◆ 文档:
:::::
2024

EfficientSAM

YunYang Xiong et al., Meta, CVPR 2024

与SAM的对比
参数数量

模型	参数数量
SAM-B	136M
FastSAM-s	11M
FastSAM-x(default)	68M
MobileSAM	9.66M

SAM2

Nikhila Ravi etal, Meta, 2024

SAM segment anything的后续工作

Code

几种模式
- pixel prompt：根据给定的positive或negative的点生成mask
- box：根据给定选择框生成mask
- automask：为整张图像自动生成mask（原理似乎是对整张图像以一定密度进行像素点采样，效率比较低）

输出的mask格式的使用：

参考代码

def show_masks(img, masks, borders=True):
    if len(masks) == 0:
        return
 
    mask_vis = np.ones((masks.shape[1], masks.shape[2], 3), dtype=np.uint8)
    for i in range(masks.shape[0]):
        mask = masks[i].astype(bool)
:::::
◆ 给定材料:

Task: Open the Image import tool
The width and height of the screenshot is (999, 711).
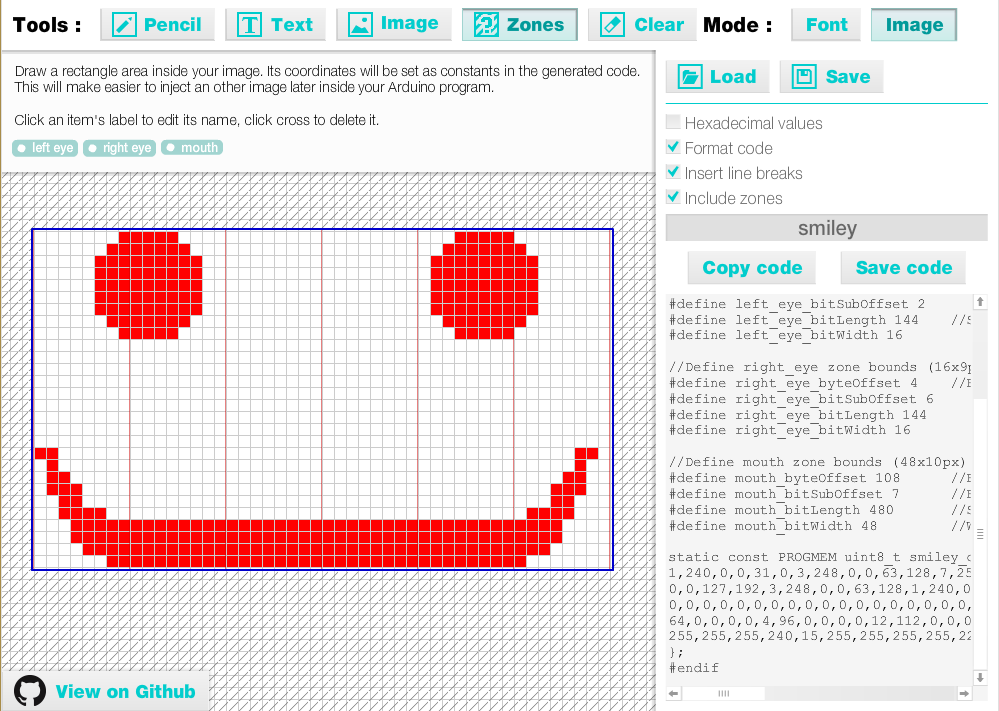Action: click(394, 25)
:::::
◆ 题目 1: 在SAM笔记的参数数量表中，MobileSAM的参数数量是多少？
◆ 题目 2: 照原文抄录SAM笔记中从“输出的mask格式的使用：”到“mask = masks[i].astype(bool)”的部分，首尾两处都包括在内。
◆ 题目 3: 接着SAM笔记的结尾继续往下写。

◆ 答案 1: 9.66M

◆ 答案 2:
输出的mask格式的使用：

参考代码

def show_masks(img, masks, borders=True):
    if len(masks) == 0:
        return
 
    mask_vis = np.ones((masks.shape[1], masks.shape[2], 3), dtype=np.uint8)
    for i in range(masks.shape[0]):
        mask = masks[i].astype(bool)

◆ 答案 3:
        color_mask = np.random.randint(0, 256, size=3, dtype=np.uint8)
        mask_vis[mask] = color_mask
        if borders:
            contours, _ = cv2.findContours(mask.astype(np.uint8),cv2.RETR_EXTERNAL, cv2.CHAIN_APPROX_NONE) 
            # Try to smooth contours
            contours = [cv2.approxPolyDP(contour, epsilon=0.01, closed=True) for contour in contours]
            cv2.drawContours(mask_vis, contours, -1, (0,0,1,0.4), thickness=1) 
    
    alpha=0.5
    overlay = cv2.addWeighted(img, 1 - alpha, mask_vis.astype('uint8'), alpha, 0)
    return overlay

Pixel Prompt

参考代码

torch.autocast(device_type="cuda", dtype=torch.bfloat16).__enter__()
 
if torch.cuda.get_device_properties(0).major >= 8:
    torch.backends.cuda.matmul.allow_tf32 = True
    torch.backends.cudnn.allow_tf32 = True
 
DEVICE = torch.device('cuda' if torch.cuda.is_available() else 'cpu')
# sam2_checkpoint = "../checkpoints/sam2.1_hiera_tiny.pt"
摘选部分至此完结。